Таким образом, подобно тому, как хаос, принесенный коллективизацией, на западе Советского Союза усилил страхи польской интервенции, так и беспорядки на востоке Советского Союза, казалось, были на пользу Японии. В Советской Центральной Азии, особенно в преимущественно мусульманском Казахстане, коллективизация вызвала еще больший хаос, чем в Советской Украине. Там требовались гораздо более серьезные социальные преобразования. Население Казахстана составляли не крестьяне, а кочевники, поэтому первый шаг по советской модернизации состоял в том, чтобы сделать их оседлыми. Еще даже до начала коллективизации кочевое население должно было превратиться в крестьян. Политика «оседлости» отобрала у пастухов их стада, а значит, и возможность себя прокормить. Люди перегоняли своих верблюдов или лошадей через границу в мусульманский Синьцзян-Уйгурский регион Китая (Туркестан), что вызывало у Сталина подозрения, будто они могли быть японскими агентами – мощной иностранной движущей силой во внутренних конфликтах Китая[29].

Все происходило не так, как планировалось. Коллективизация, которая должна была подкрепить советский порядок, вместо этого, казалось, дестабилизировала границы. В Советскую Азию, как и в советскую европейскую часть, пятилетка, которая должна была принести социализм, принесла вместо него невероятные страдания, а государство, которое должно было представлять справедливость, ввело очень традиционные меры защиты. Советских поляков депортировали из западного приграничья, а пограничные заставы были повсеместно укреплены. Мировая революция произошла бы за закрытыми границами, а Сталин предпринял бы меры по защите того, что он называл «социализмом в отдельно взятой стране»[30].

Сталину пришлось отвлечься от иностранных противников и переосмыслить внутренние планы. Он попросил советских дипломатов инициировать переговоры с Польшей и Японией относительно пактов о ненападении. Он проследил за тем, чтобы Красная армия на западных рубежах Советского Союза была приведена в полную боевую готовность. Самым показательным было то, что Сталин временно приостановил коллективизацию. В статье от 2 марта 1930 года под блестящим заголовком «Головокружение от успехов» Сталин утверждал, что проблема с коллективизацией заключается в том, что ее претворяли в жизнь с чрезмерным энтузиазмом. Теперь он заверял, что принуждение крестьян вступать в колхозы было ошибкой. После этого колхозы стали исчезать с такой же скоростью, с какой и создавались. В 1930 году крестьяне Украины собрали урожай озимой пшеницы и посеяли зерновые так, как если бы земля принадлежала им. Можно было простить им мысль о том, что победа была за ними[31].

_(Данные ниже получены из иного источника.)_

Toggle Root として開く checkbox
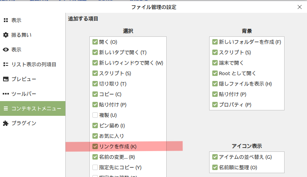307x177 pixels. click(x=215, y=73)
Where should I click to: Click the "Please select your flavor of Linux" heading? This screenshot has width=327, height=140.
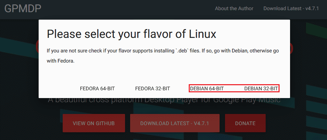(x=131, y=34)
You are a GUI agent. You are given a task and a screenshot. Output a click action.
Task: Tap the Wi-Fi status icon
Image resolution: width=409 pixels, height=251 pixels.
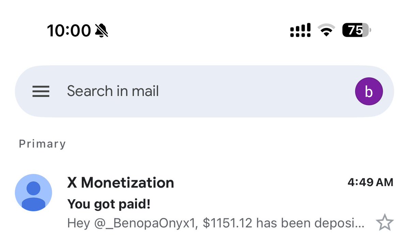327,31
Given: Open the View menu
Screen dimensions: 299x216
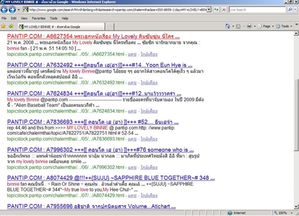Looking at the screenshot, I should tap(24, 18).
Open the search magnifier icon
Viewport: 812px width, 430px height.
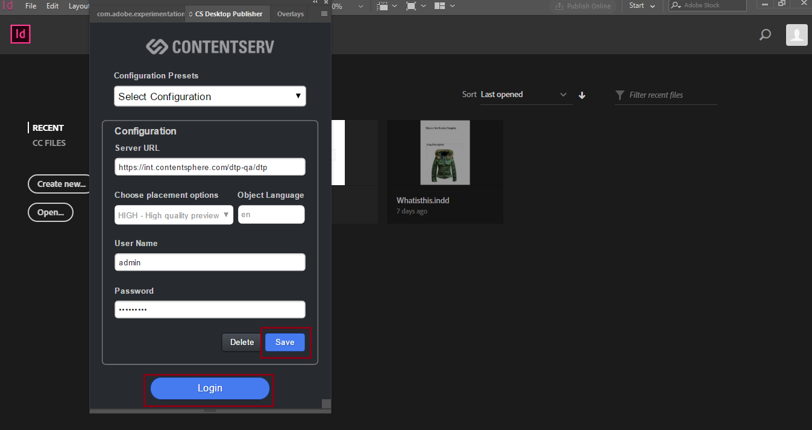point(765,35)
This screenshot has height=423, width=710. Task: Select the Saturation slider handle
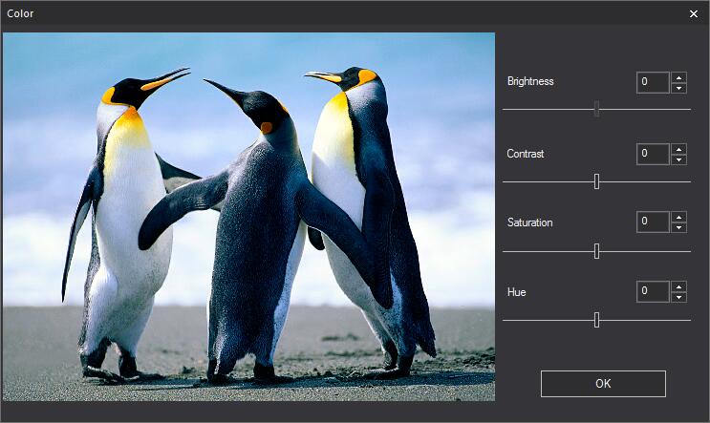[596, 250]
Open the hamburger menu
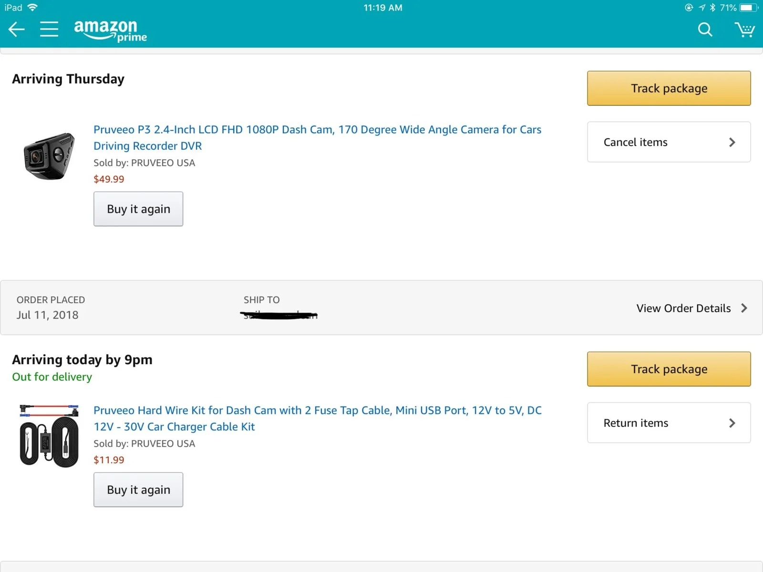The image size is (763, 572). [x=49, y=29]
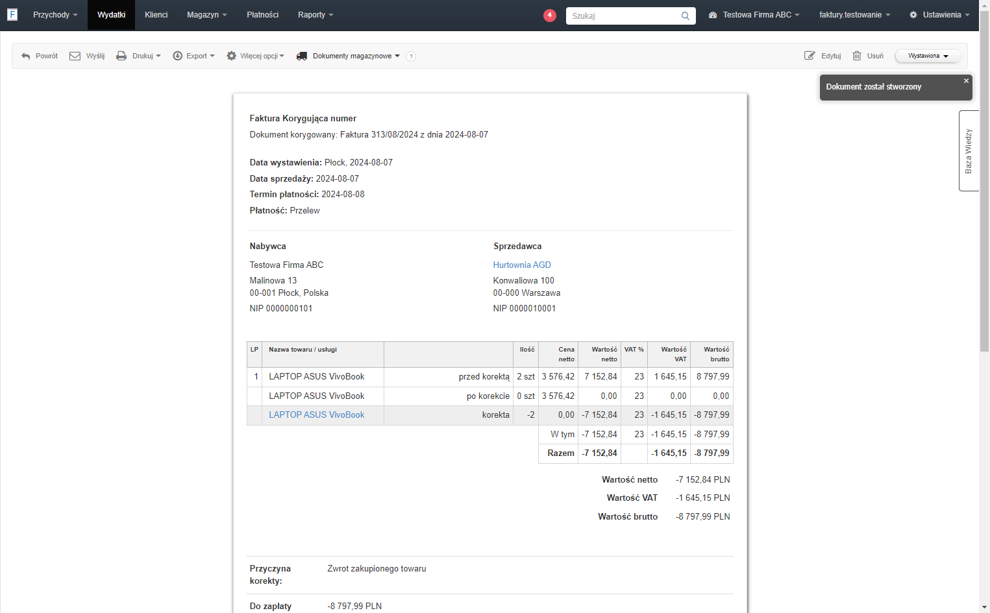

Сталинское отступление было тактическим приемом.

Получив время на обдумывание, Сталин и Политбюро нашли более эффективные способы подчинить крестьян государству. В следующем году советская политика на селе внедрялась намного активнее. В 1931 году наступила коллективизация, так как у крестьян больше не было выбора. Низшие чины украинского отделения советской Коммунистической партии были уничтожены, чтобы те, кто работает с селом, были верны своему делу и понимали, что их ожидает в противном случае. Независимого крестьянина обложили налогами так, что вступление в колхоз было единственным спасением. Когда колхозы медленно перегруппировались, им дали непрямую власть над соседними независимыми крестьянами. Например, им разрешалось голосовать за то, чтобы отобрать у независимых крестьян зерно для посевной. Посевные зерновые, которые хранились от посева до посева, крайне необходимы любому крестьянину, работающему на земле. Отбор и сохранение посевного зерна составляет базовый принцип сельского хозяйства. Большую часть человеческой истории поедание посевного зерна было синонимом крайней степени отчаяния. Человек, у которого коллектив отбирал контроль над посевным зерном, терял возможность сам себя прокормить[32].

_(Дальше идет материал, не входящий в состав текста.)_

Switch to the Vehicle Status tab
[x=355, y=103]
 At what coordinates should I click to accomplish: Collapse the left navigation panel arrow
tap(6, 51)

Возобновились депортации, коллективизация продолжалась. В конце 1930 и в начале 1931 годов около 32 127 семей были депортированы из Советского Союза – приблизительно столько же, сколько и во время первой волны депортации годом ранее. Крестьяне считали, что умрут либо от истощения в ГУЛАГе, либо от голода, но поближе к дому (чему и отдавали предпочтение). Письма от высланных друзей и родственников иногда прорывались сквозь цензуру; в одном из них был совет: «Что бы ни случилось, не едьте. Мы здесь умираем. Лучше прятаться, лучше умереть там, но что бы ни случилось – не едьте сюда». Украинские крестьяне, подчинившиеся коллективизации, предпочитали, по выражению одного партактивиста, «смотреть в лицо голоду дома, чем ссылку в неизвестность». Поскольку коллективизация в 1931 году продвигалась медленнее (семья за семьей, а не все село сразу), сопротивляться было сложнее. Не было неожиданных атак, которые провоцировали бы отчаянное сопротивление. К концу того года новый подход одержал победу: около 70 процентов возделываемых земель в Советской Украине были коллективизированы. Снова был достигнут показатель марта 1930 года и на этот раз – надолго[33].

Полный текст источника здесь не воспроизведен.